Task objective:
Omit the pictures, then reproduce every remaining record exactly.

Records for processing:
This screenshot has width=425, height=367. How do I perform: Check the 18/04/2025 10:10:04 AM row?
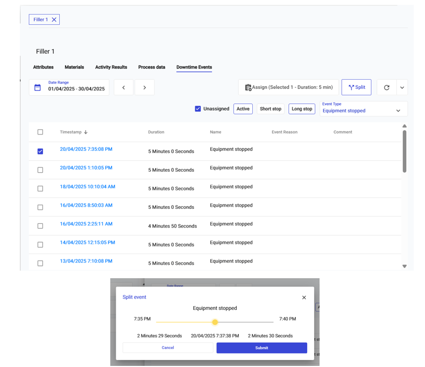(x=40, y=189)
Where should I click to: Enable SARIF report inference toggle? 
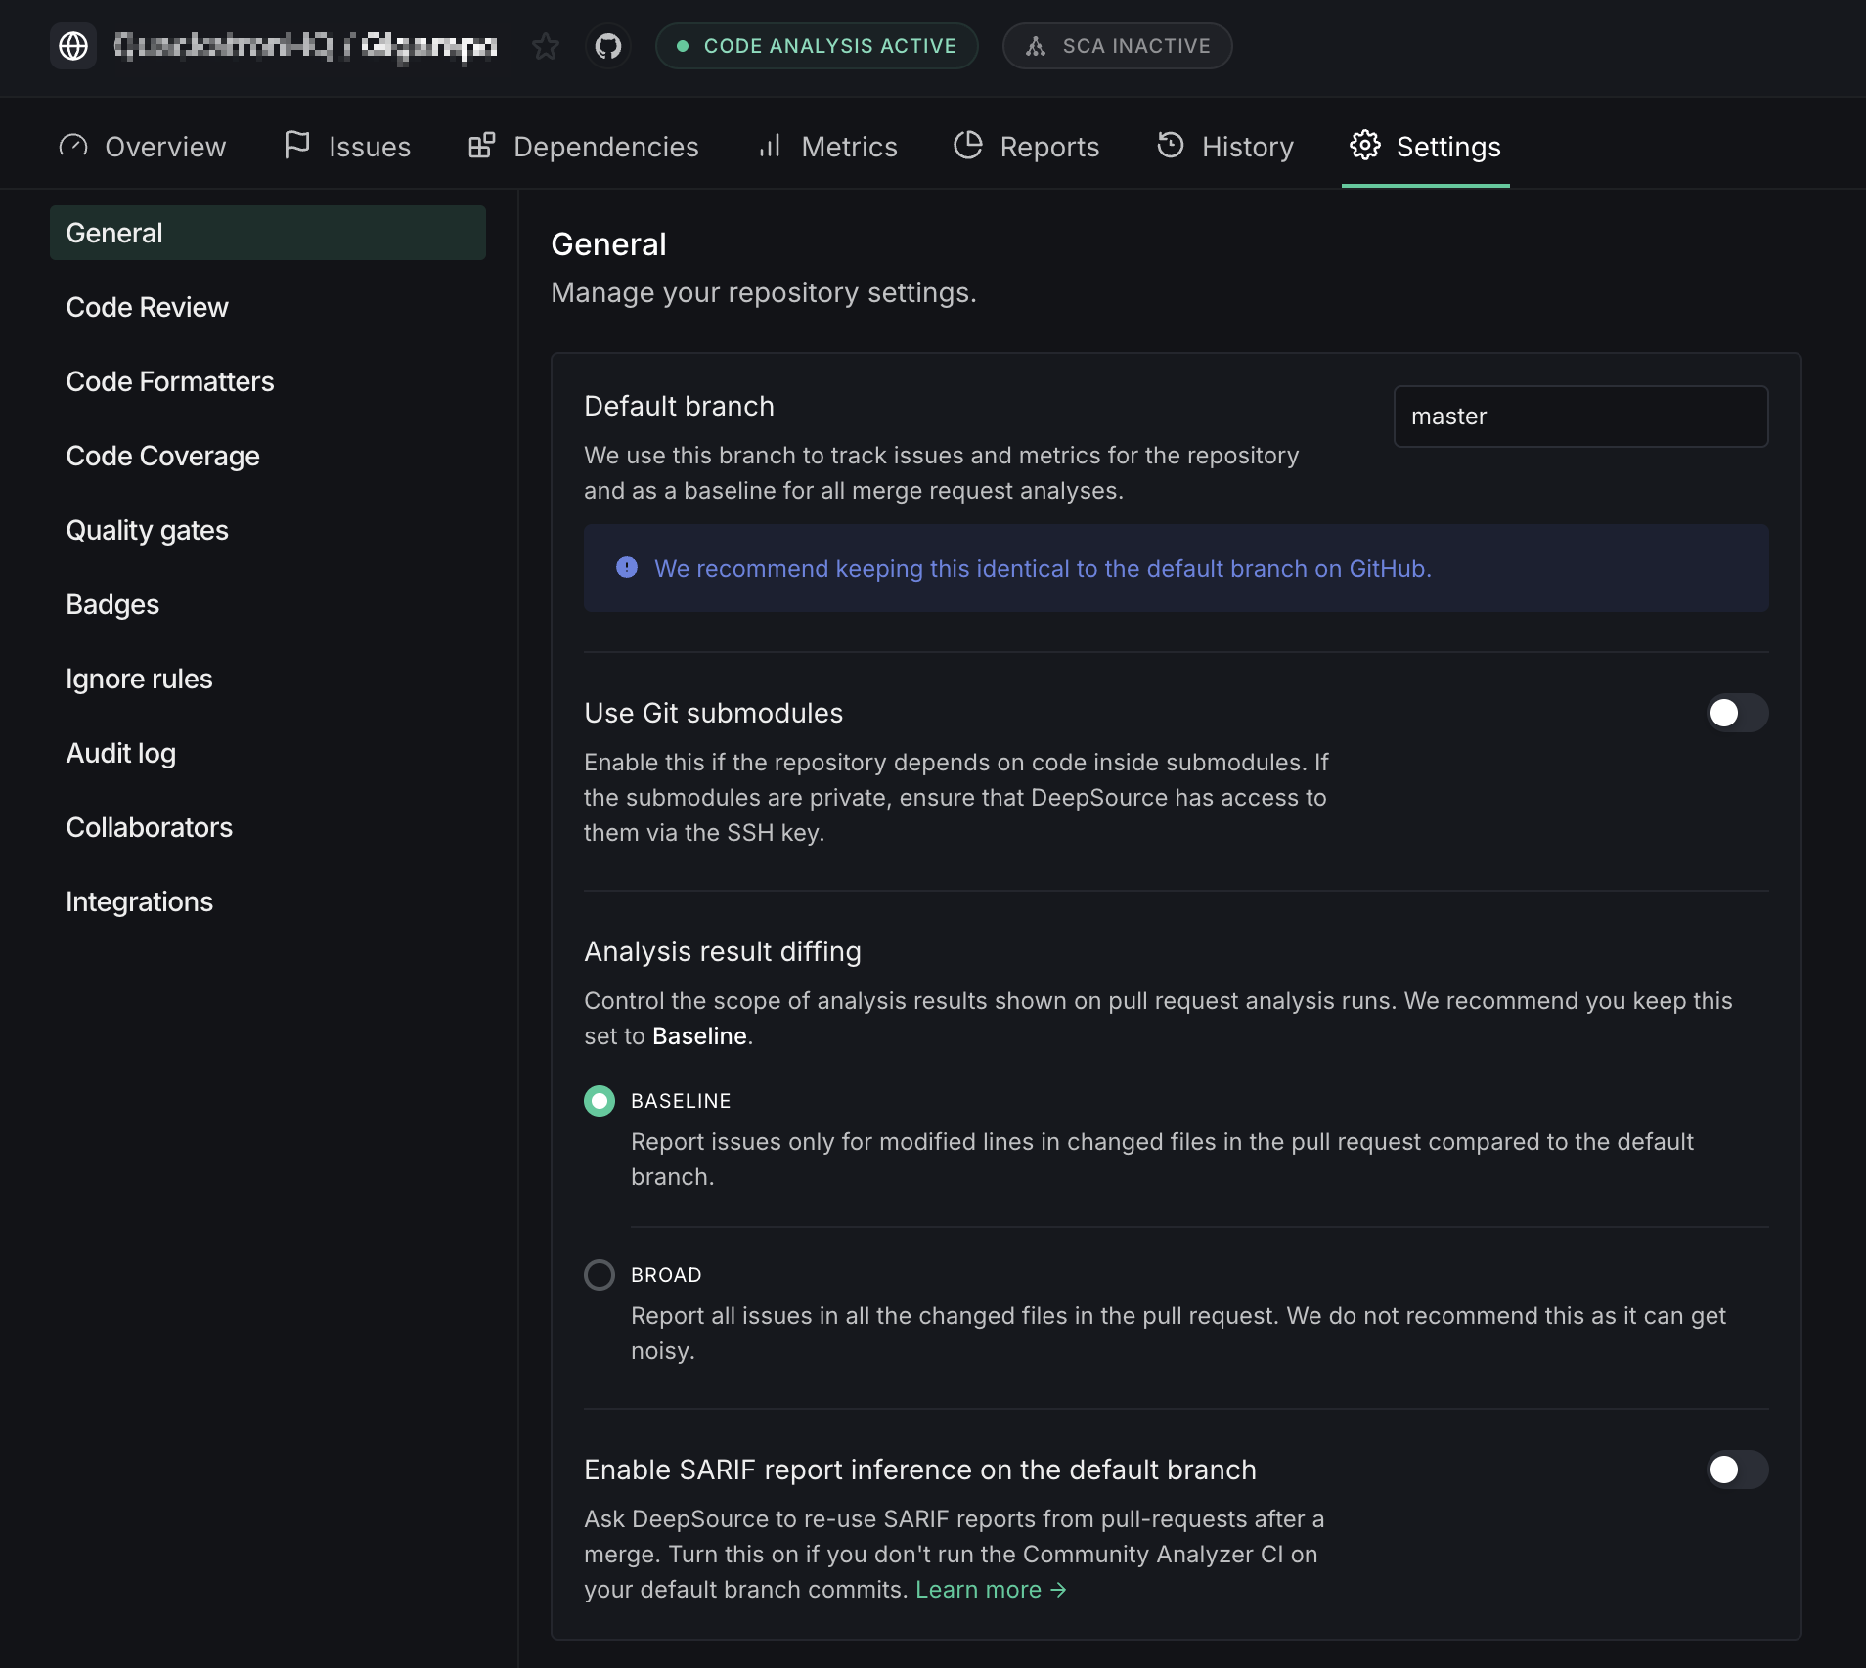[x=1737, y=1470]
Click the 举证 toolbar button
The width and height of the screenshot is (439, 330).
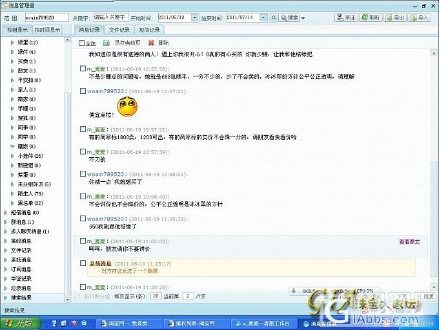click(x=347, y=18)
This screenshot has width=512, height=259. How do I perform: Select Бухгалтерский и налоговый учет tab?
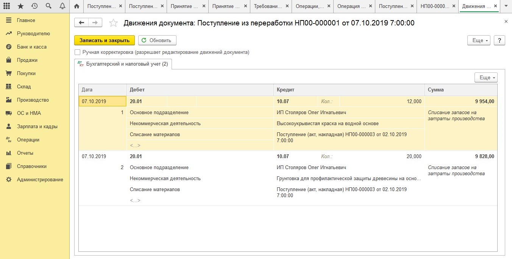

The completed task:
This screenshot has width=425, height=367. How do I perform: Check the 18/04/2025 10:10:04 AM row?
(x=40, y=189)
Where should I click to: Enable SARIF report inference toggle? 
[x=1737, y=1470]
Click the 举证 toolbar button
The width and height of the screenshot is (439, 330).
click(x=347, y=18)
This screenshot has width=512, height=259. How do I perform: Select Бухгалтерский и налоговый учет tab?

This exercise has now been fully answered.